A judge has ordered Collin County to pay the special prosecutors involved in Attorney General Ken Paxton’s securities fraud case after years of legal disputes regarding their compensation.
Harris County Judge Andrea Beall issued an order that requires Collin County to pay special prosecutors Brian Wice and Kent Schaffer at a rate of $300 an hour, which was the original amount decided by the judge who originally appointed them, according to court filings from the case.
If the appellate court finds that the rate is not “compliant with a reasonable fee,” $225 could serve as an alternative rate, Beall wrote in the order. Her ruling, which had been sealed, was included in a new filing with the Texas Court of Criminal Appeals.
Collin County had previously put a $2,000 cap on all pretrial expenses, which Beall called “unreasonable, arbitrary, and capricious.”
The cap imposed by Collin County commissioners stemmed from a state law that governs compensation for court-appointed attorneys, which Wice and Schaffer argued was unconstitutional.
Had Beall upheld the cap, Wice would have been paid roughly $6 an hour, and co-counsel Schaffer would have been making about $9 an hour, according to the Houston Chronicle.

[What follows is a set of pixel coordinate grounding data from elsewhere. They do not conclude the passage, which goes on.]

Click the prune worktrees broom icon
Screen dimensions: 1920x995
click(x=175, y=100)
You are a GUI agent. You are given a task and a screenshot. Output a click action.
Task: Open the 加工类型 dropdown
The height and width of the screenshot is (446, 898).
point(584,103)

While Beall did not agree that the cap was unconstitutional, she did agree that the prosecutors deserved a “fair wage.”
Collin County Judge Chris Hill posted on social media to express his disagreement with the ruling.
“Nevermind that both the 5th COA and the Texas CCA ruled in our favor against these fees,” wrote Hill. “Good luck with that.”

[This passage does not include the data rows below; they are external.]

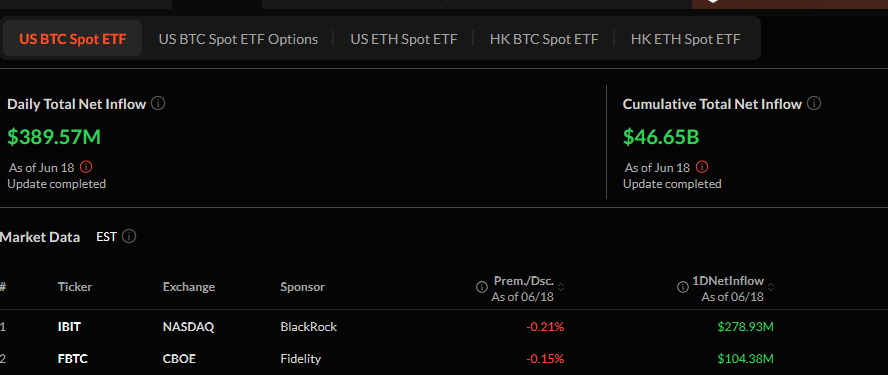This screenshot has height=375, width=888.
Task: Select the active US BTC Spot ETF tab
Action: click(72, 39)
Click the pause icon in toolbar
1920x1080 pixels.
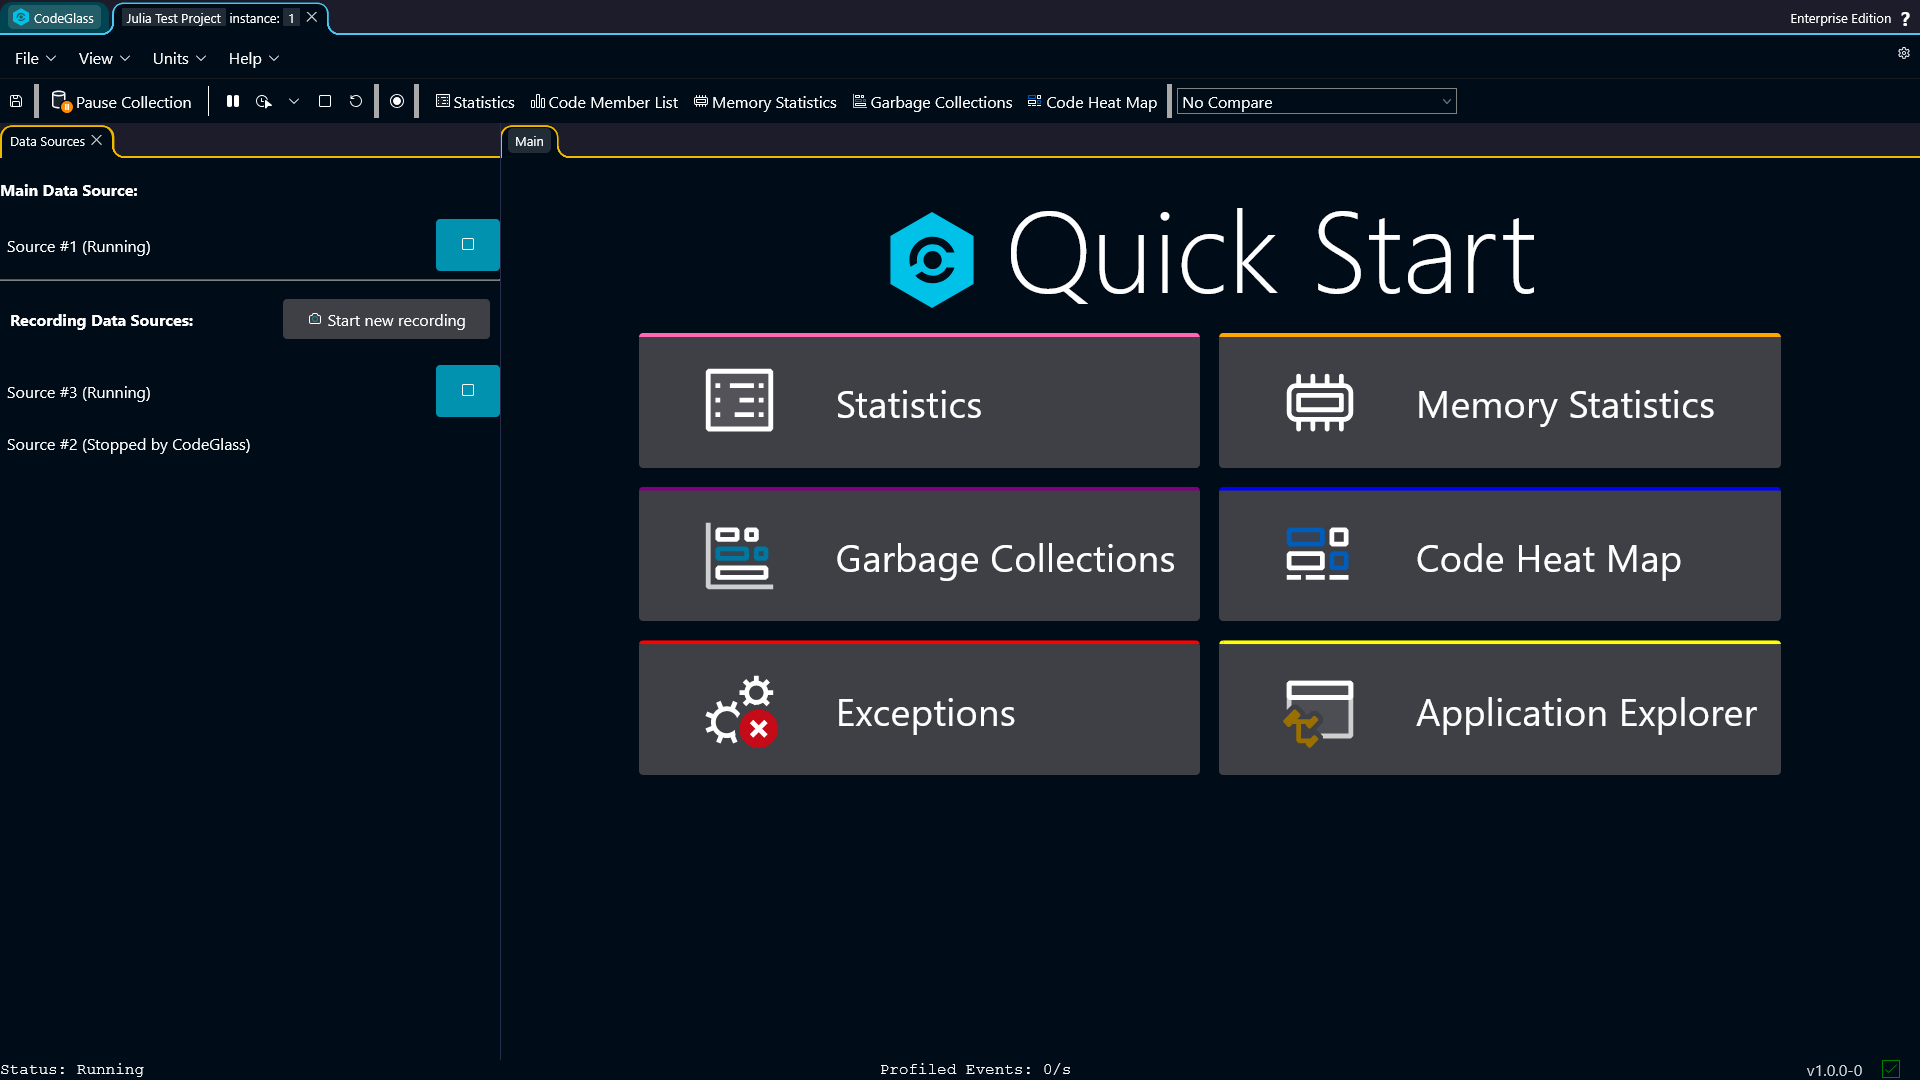coord(233,101)
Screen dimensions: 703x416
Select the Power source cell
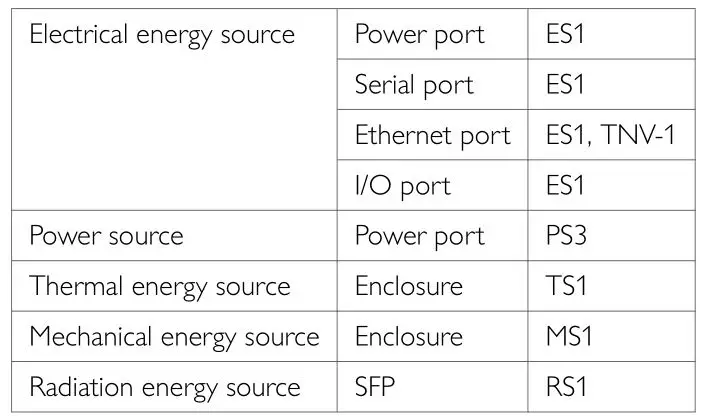106,236
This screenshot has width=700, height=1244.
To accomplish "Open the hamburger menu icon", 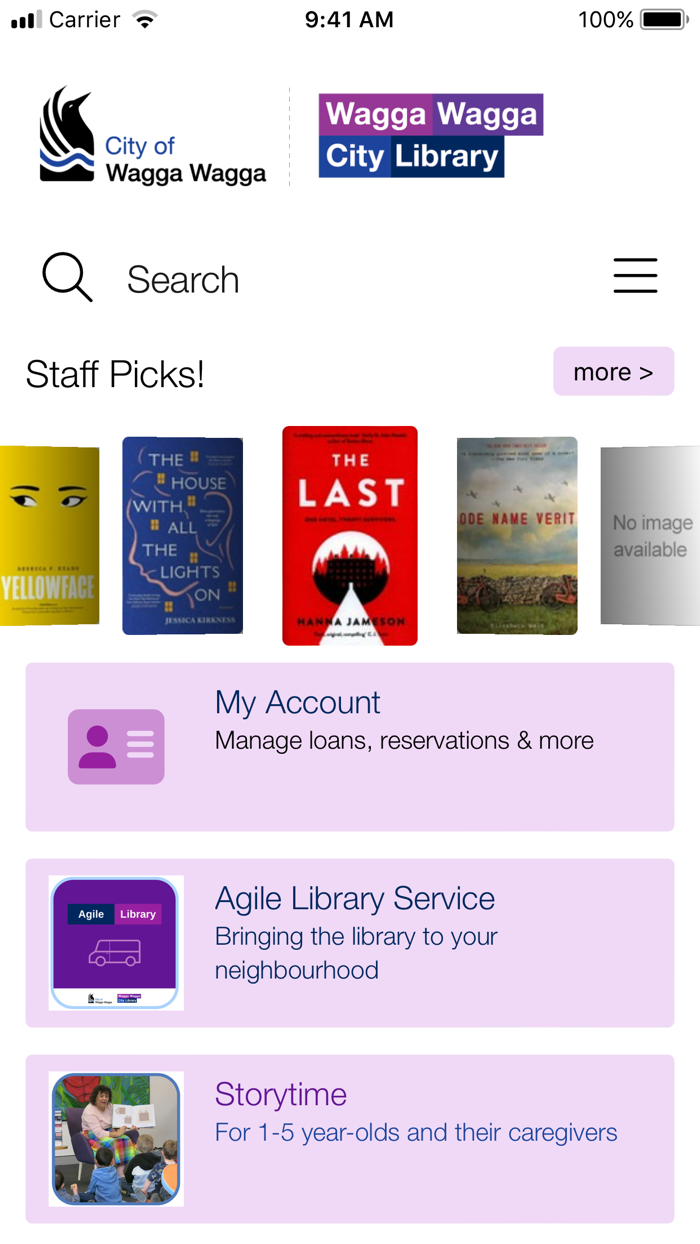I will pos(635,275).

Similarly, Paxton’s team criticized the ruling, stating that the attorney general “just wants his day in court” and “the Special Prosecutors seem content pushing that day further back with its dilatory sideshow of an appeal.”
“Once again, the Special Prosecutors are making clear that their prosecution of Ken Paxton is all about money and not justice,” said defense attorneys Philip Hilder and Dan Cogdell in a statement, per The Texas Tribune.
Wice and Schaffer said they were pleased with the ruling, claiming that “Beall’s well-reasoned decision clearly falls within the zone of her inherent and virtually unlimited judicial discretion.”
“We’re confident that the Court of Criminal Appeals will enforce her lawful order with all deliberate speed and finally put an end to Collin County’s incessant, transparent, and purely political ploy to derail Ken Paxton’s prosecution by defunding it,” they alleged in a statement, per The Texas Tribune.
This latest development comes just days after a start date for Paxton’s trial was set: April 15, 2024. Paxton allegedly defrauded investors by failing to disclose that he was paid to promote a startup company, according to prosecutors, as previously reported by The Dallas Express.
Paxton was indicted by a Collin County grand jury in 2015, less than seven months after being elected attorney general.
He has since pled not guilty to two counts of first-degree securities fraud and a third-degree charge for failing to register with the state securities board, per The Dallas Express.
If convicted, Paxton could face up to 99 years in prison and would no longer be allowed to hold office in the state.